When we talk about structuring investment to encourage transit use, libertarians frequently label such planning as “social engineering” (yeah, right - as if all the suburbs along I-5 have always been there - but of course they haven’t).

Decades ago the people of Seattle and surrounding towns got around by streetcar, bicycle, and wagons or carriages pulled by horses. Cars were a rarity - if you owned one, it was because you could afford one, not because you needed one.

Today is quite different. It’s different because we made the choice to build interstates, highways, and wide suburban boulevards. We sold off and dismantled our streetcars and subsidized (sometimes violently) oil drilling, here in America and throughout the world. Along the new interstates suburbs bloomed. From Normandy Park to Sammamish and from Northgate to Fife, we engineered a car-centric world.

As Walt Crowley observed, today we stand at the precipice of an equally monumental change. Roads & Transit represents the next stage in a shift from car orientated development to transit orientated development. It dramatically expands Link light rail and improves bus service (among many other things). It's not perfect. But it is our best chance to move forward.

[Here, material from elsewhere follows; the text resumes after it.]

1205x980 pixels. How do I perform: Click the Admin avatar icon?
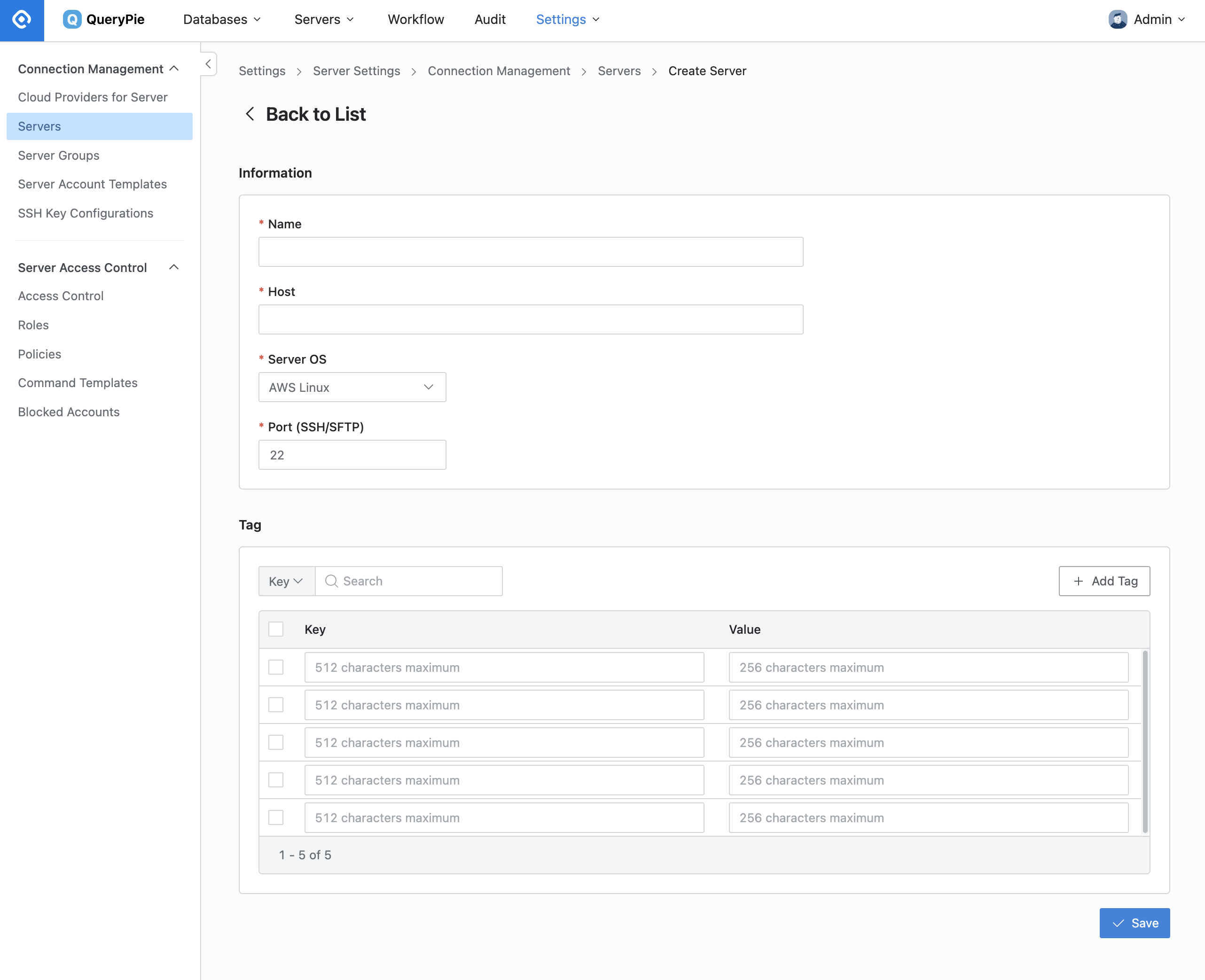pos(1118,20)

Proposition 1 is a big milestone: the first big step along a path towards a transit friendly future.

Without options there is only so much that individuals can do - as anyone who has tried to commute by bus from the South End can tell you. Roads & Transit is a progressive answer to our transportation mess: give people choices, and we have the opportunity to cut down on emissions, reduce sprawl, and change the way we think about civic planning.

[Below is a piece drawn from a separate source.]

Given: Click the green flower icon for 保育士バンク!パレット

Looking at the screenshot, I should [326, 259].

What the Sierra Club and others fail to realize is that decades of car-centric social engineering cannot be undone overnight. We're not going to solve the climate crisis by punishing people for driving their cars.

We've already got hundreds of thousands of people living in the suburbs and the exurbs, and they have to get to work, go to the store, and take their kids to soccer. Right now, in many communities, doing that without a car is nearly impossible. (If you don't live in Seattle, you can see for yourself - plug in a suburban address at WalkScore).

What can we do? We can vote for carefully thought out plan that is built around transit as the centerpiece, instead of more roads. We can support a package that offers targeted investments aimed at making our existing roads better, and we can support a proposal that puts meaningful transportation choices on the table for Puget Sound residents. A proposal that was built upon mountains of public input.

In doing so we can start a change no less momentous then the one that birthed, as Walt put it, "The ICE Age" (for internal combustion engine).

Rail transit spurs development along its route. Development that is based around new rail lines is sustainable, dense, and more affordable. Moving close to where you work is a great idea, but if you work in the concrete and steel jungle of downtown Seattle now, there's a good chance that is not an option.

With quality transit, living in a community like Federal Way no longer has to mean an expensive, congested, emissions generating commute to a job further north.

Instead it can mean a clean, quick, and comfortable ride in a train that reliably arrives and leaves the station on time, every morning and every evening, no matter the weather, no matter how bad the traffic on the highway is.

As the Times story pointed out, people are tired of long commutes, expensive gas, and losing time with their families. They want transit options, and they will use them - if they exist. Without Link, without Sounder, without ST Express, without the streetcars and HOV lanes, without improved pedestrian and bicycle access, those options won't be there. That's why we need to approve Proposition 1.